Paradigm Shifts In the Mission Movement – Part 1

in Global Harvest,Uncategorized

 

 

 

 

By Ryan Shaw

We are living in extraordinary and crucial days – when the Spirit is highlighting the possibilities toward the realization of Jesus’ core purpose of the fulfillment of the Great Commission in our day.

It appears to be a transition time. Through which the Lord intends to bring great paradigm shifts from what ‘has been’ in global, cross-cultural mission, to prepare us for what ‘is coming.’

We want to keep in step with the Spirit, aware of what is taking place, discerning and embracing the shifts He is bringing to see the global harvest among unreached and unengaged people groups He intends.

Several years ago I was driving near our home in Chiang Mai, Thailand when the Lord spoke clearly to my heart. It came with authority and was accompanied with peace.

The phrase was “I am changing the face of missions.” My sense was that He is changing the basic expression of the mission movement, bringing it back to His Scriptural standards.

What are some of the core shifts this appears to include? We will consider seven of them in total, four shifts in this article and three more next week.

These paradigm shifts are long-term, wide ranging and largely provable through considering various growing evidences in the mission movement.

There is a lot more to be said related to each one of these. This is but a snapshot to give us a glimpse of needed paradigm shifts.

(1) The Prominence of the Global South in Cross-Cultural Mission.
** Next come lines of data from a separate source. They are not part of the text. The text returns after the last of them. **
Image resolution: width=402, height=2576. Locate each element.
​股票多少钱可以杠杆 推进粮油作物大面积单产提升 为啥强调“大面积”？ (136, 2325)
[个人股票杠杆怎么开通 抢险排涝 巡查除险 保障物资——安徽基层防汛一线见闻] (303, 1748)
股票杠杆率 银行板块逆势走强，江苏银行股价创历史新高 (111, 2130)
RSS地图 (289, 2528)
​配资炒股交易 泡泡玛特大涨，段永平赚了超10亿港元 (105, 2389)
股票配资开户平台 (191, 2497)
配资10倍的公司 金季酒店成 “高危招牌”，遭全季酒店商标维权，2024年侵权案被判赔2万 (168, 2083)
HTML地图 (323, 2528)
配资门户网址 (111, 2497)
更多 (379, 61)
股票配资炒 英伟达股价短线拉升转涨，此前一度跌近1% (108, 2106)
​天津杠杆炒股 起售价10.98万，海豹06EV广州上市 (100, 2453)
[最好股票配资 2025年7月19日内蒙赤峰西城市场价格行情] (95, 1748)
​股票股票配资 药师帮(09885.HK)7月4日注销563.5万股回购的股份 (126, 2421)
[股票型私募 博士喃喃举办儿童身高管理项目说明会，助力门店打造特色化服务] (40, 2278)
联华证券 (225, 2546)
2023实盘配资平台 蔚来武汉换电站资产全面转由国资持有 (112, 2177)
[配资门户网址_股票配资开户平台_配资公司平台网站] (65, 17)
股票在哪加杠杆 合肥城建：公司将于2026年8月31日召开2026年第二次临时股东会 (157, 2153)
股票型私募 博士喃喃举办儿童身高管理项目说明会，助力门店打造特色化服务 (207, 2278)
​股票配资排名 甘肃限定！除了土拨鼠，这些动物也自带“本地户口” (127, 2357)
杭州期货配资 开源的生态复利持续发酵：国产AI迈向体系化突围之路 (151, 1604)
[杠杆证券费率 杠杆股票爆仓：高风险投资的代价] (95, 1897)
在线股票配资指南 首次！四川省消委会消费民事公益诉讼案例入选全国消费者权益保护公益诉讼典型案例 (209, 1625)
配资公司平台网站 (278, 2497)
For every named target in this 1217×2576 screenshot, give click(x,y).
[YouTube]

We are well aware of the growing body of Christ in the global south (nations in Asia, Africa and Latin America).

This numerical and spiritual growth is turning into greater vision, understanding and obedience to the Great Commission. This is only going to increase in the coming years.

The Lord intends the body of Christ in every nation to intentionally engage in His Great Commission – no matter the national percentage of believers, status, poverty, or any other external factor.

The fulfillment of the Great Commission will be the result of a global prioritizing of cross-cultural mission and involvement of every national body of Christ.

(2) Moving From Traditional Missionaries to the Scattering Principle of Everyday Disciples Moving Out to Unreached People Groups. Traditional message bearers (alternative term for missionary) will continue yet the emphasis will be on regular disciples scattering with the gospel, relocating their homes, families and jobs to areas of unreached peoples.

They will willingly choose to go to places others may never go (Acts 8:1;4). They may not have lots of education or the best strategies. But in obedience they will be used greatly of God among near-culture people groups in their region of the world.

This is a key biblical emphasis often overlooked today in favor of only the professional missionary. If the mission movement is reliant only on professional missionaries we will continue to be severely hamstrung in our efforts.

The Lord means many more to be “sent,” or “scattered,” then are presently doing so. He also meant them to be “sent” very differently. This is a growing shift.

(3) Pursuing Church Planting Movements Over One by One Evangelism. This is a shift that has been taking place for some time and is becoming more crystallized.

Research proves most people come to faith along family or people group lines. We must cooperate with the Lord in seeing “people movements” coming to the Lord, not looking only for individuals coming to Jesus.

This is in essence what Jesus commanded in Matthew 28:19, to “disciple nations” (ethnos = ethnic people groups). Disciple here means to influence an entire group with the facts and demonstration of the Gospel of the Kingdom.

Over time many will come to the Lord. These are immediately incorporated into small, simple, culturally relevant churches with a vision to reproduce.

Is it possible to see a vibrant, spiritually alive church within walking distance of every human being on the planet? Yes, yet we need to shift our paradigms significantly to do so.

(4) How Cross-Cultural Work is Funded. A major concern regularly heard from pastors and leaders in the global south is some variation of the following. “We believe in cross-cultural mission and want to do it ourselves but simply don’t have the money.”

What is meant is they are not able to duplicate the financial model shown them through the history of the modern mission movement. Affluent, western churches launched the modern mission movement, sending workers fully funded.

This is impossible to replicate in most of the global south. Yet it is not the will of God that only affluent nations participate in His Great Commission. Instead, we must not be rightly grasping something.

Scripture tells us the very first mission team sent from the church in Antioch in Acts 13 was not sent with financial support. Instead, they each had a skill enabling them to earn an income as they went preaching the gospel.

The Moravians in the 1700’s also sent cross-cultural teams using this model (though they had access to the wealth of their leader, Count Zinzendorf). They developed self-sustaining methods wherever they served the Lord to provide for the needs of each member of the team.

This model must be embraced today more widespread if we are to see more global south workers raised up and ‘scattered’ for the sake of the Gospel.